Political & transportation map of the Middle East today
Political & transportation map of the Middle East today

The Middle East is a historical and political region of Africa-Eurasia with no clear definition. The term "Middle East" was popularized around 1900 by the British, and has been criticized for its loose definition. The Middle East traditionally includes countries or regions in Southwest Asia and parts of North Africa. The corresponding adjective to Middle East is Middle-Eastern and the derived noun is Middle-Easterner.

The history of the Middle East dates back to ancient times, and throughout its history the Middle East has been a major centre of world affairs. The Middle East generally has an arid and hot climate, with several major rivers providing for irrigation to support agriculture in limited areas. Many countries located around the Persian Gulf have large quantities of crude oil. In modern times, the Middle East remains a strategically, economically, politically, culturally, and religiously sensitive region.


The term "Middle East" may have originated in the 1850s in the British India Office, and became more widely known when American naval strategist Alfred Thayer Mahan used the term. During this time the British and Russian Empires were vying for influence in Central Asia, a rivalry which would become known as The Great Game. Mahan realized not only the strategic importance of the region, but also of its centre, the Persian Gulf. He labeled the area surrounding the Persian Gulf as the Middle East, and said that after the Suez Canal, it was the most important passage for Britain to control in order to keep the Russians from advancing towards India. Mahan first used the term in his article "The Persian Gulf and International Relations", published in September 1902 in the National Review, a British journal.

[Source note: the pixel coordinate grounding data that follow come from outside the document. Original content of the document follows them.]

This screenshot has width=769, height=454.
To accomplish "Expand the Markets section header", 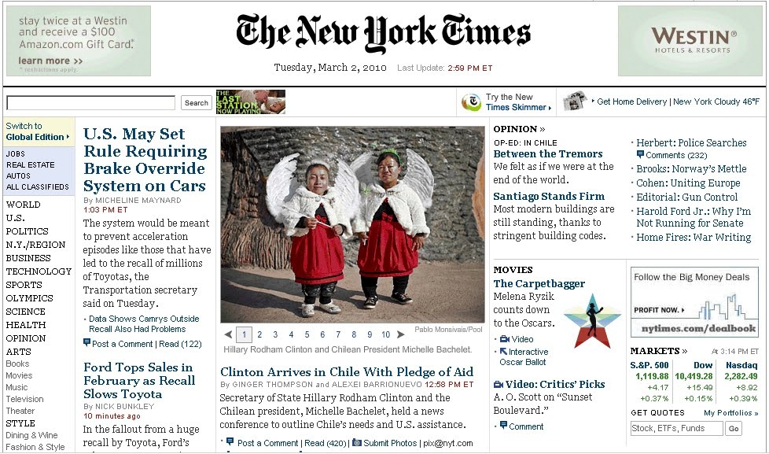I will (x=659, y=351).
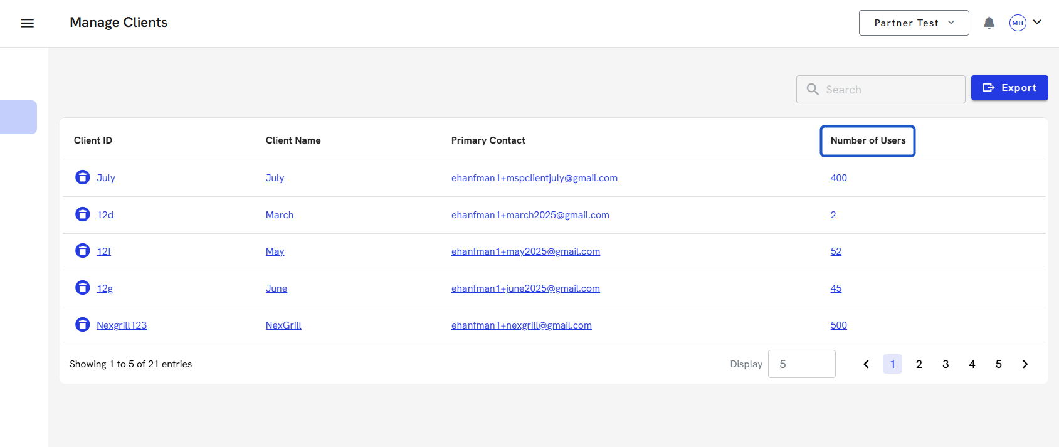Image resolution: width=1059 pixels, height=447 pixels.
Task: Open the hamburger navigation menu
Action: pos(27,23)
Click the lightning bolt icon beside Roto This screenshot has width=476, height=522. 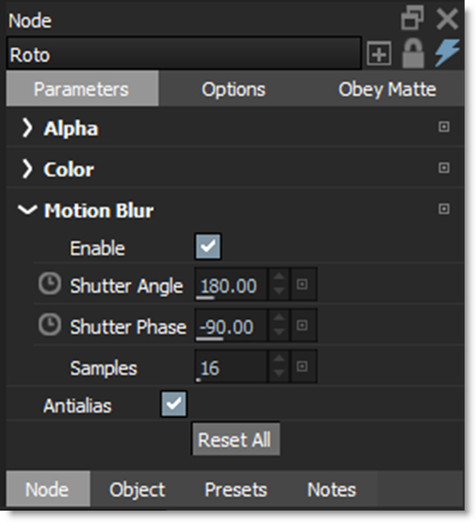[x=446, y=55]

The Middle East, if I may adopt a term which I have not seen, will some day need its Malta, as well as its Gibraltar; it does not follow that either will be in the Persian Gulf. Naval force has the quality of mobility which carries with it the privilege of temporary absences; but it needs to find on every scene of operation established bases of refit, of supply, and in case of disaster, of security. The British Navy should have the facility to concentrate in force if occasion arise, about Aden, India, and the Persian Gulf.

Alfred Thayer Mahan
Alfred Thayer Mahan

Mahan's article was reprinted in The Times and followed in October by a 20 article series entitled "The Middle Eastern Question", written by Sir Ignatius Valentine Chirol. During this series, Chirol expanded the definition of the "Middle East" to include "those regions of Asia which extend to the borders of India or command the approaches to India." With the series end in 1903, The Times removed quotation marks from subsequent uses of the term.

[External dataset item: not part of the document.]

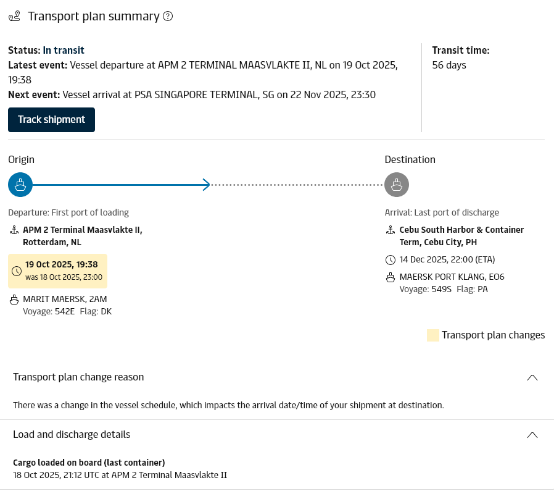Click the clock icon in highlighted departure box

click(17, 271)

Until World War II, it was customary to refer to areas centered around Turkey and the eastern shore of the Mediterranean as the Near East, while the Far East centered on China. The Middle East then meant the area from Mesopotamia to Burma, namely the area between the Near East and the Far East. The sense described in this article evolved during the war, perhaps influenced by the ancient idea of the Mediterranean as the "sea in the middle".

One widely used definition of the "Middle East" is that of the airline industry, maintained by the IATA standards organization. This definition — as of early 2007 — includes Bahrain, Egypt, Iran, Iraq, Israel, Jordan, Kuwait, Lebanon, Palestinian territories, Oman, Qatar, Saudi Arabia, Somalia, Sudan, Syrian Arab Republic, United Arab Emirates, Pakistan and Yemen. This definition is used in world-wide airfare and tax calculations for passengers and cargo.

Criticism and usage

Many have criticized the term Middle East for what they see as Eurocentrism, because it was originally used by Europeans (although Alfred Mahan was American) and reflects the geographical position of the region from a European perspective. It is also criticized due to the fact that the term today is often used to only refer to the Arab world, making the situation more confused.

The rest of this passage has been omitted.